Una situación en la cual la lógica "amigo-enemigo" se impone como hoja de ruta para el comportamiento individual y colectivo, obturando no sólo la posibilidad de conversar -lo que presupone escuchar- y debatir en un contexto caracterizado por el respeto a la "otredad", sino la posibilidad de asumir responsabilidades y compromisos compartidos.

Las desafortunadas declaraciones de varios dirigentes -salvo honrosas excepciones-, que van desde el propio Alberto Fernández y algunos de sus ministros, a la líder de los "halcones" del PRO, Patricia Bullrich, pasando por Milei y Espert, entre otros, dan cuenta de ello. El correlato de estas especulaciones a nivel de la clase dirigente se pudo ver en las redes sociales y hasta en las discusiones en mesas familiares y de amigos: las "burbujas de sentido" y sesgos de confirmación tornaron imposible el más mínimo consenso. De la victimización y el reduccionismo de asignación de responsabilidades a la oposición y los medios, a las teorías conspirativas y la ridícula acusación de un "montaje". Un espectáculo a todas luces tan lamentable como trágico.

Peligrosamente se vuelve a instalar así esta lógica excluyente del "ellos" y "nosotros", donde la responsabilidad -de un lado y otro de la "grieta"- es siempre del otro.

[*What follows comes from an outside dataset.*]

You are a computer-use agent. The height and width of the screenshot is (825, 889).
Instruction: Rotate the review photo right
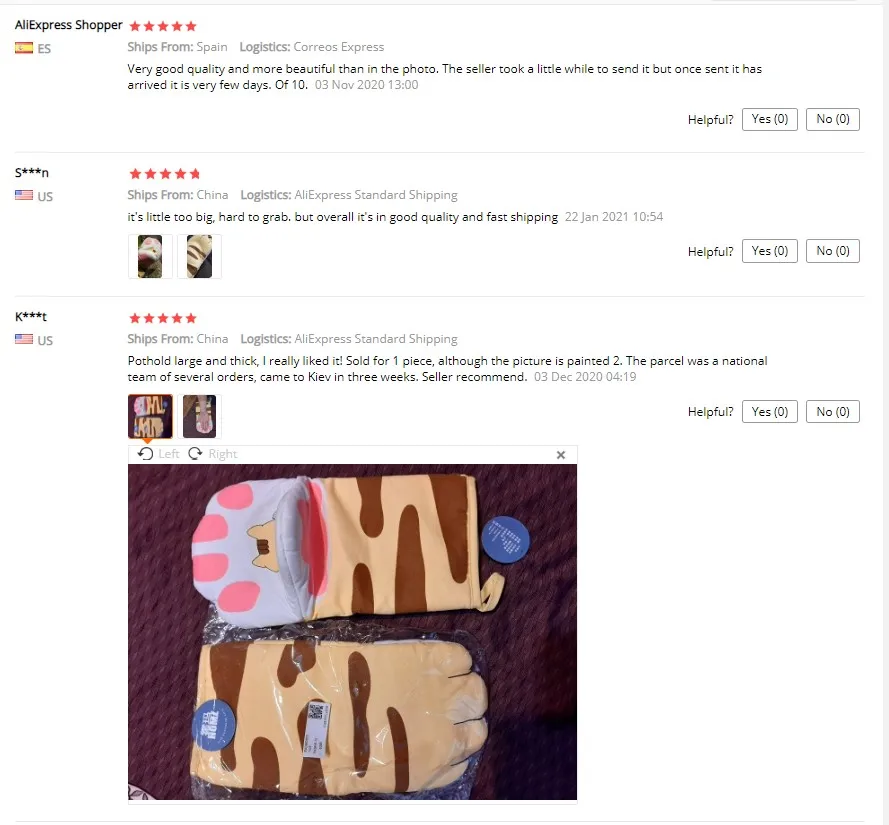point(212,454)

Un reduccionismo banal que lejos de combatir los "discursos de odio", nos empuja hacia un espiral de más violencia: simbólica y, como lo evidenció el atentado, potencialmente material.

Por intervención de la fortuna, la providencia, o la impericia del agresor, la tragedia no se consumó. Tenemos otra oportunidad. Asumamos todos, sin distinción, con mucha prudencia y responsabilidad, compromisos comunes que nos alejen de una violencia que nos acabaría por hundir irremediablemente en la más absoluta decadencia nacional.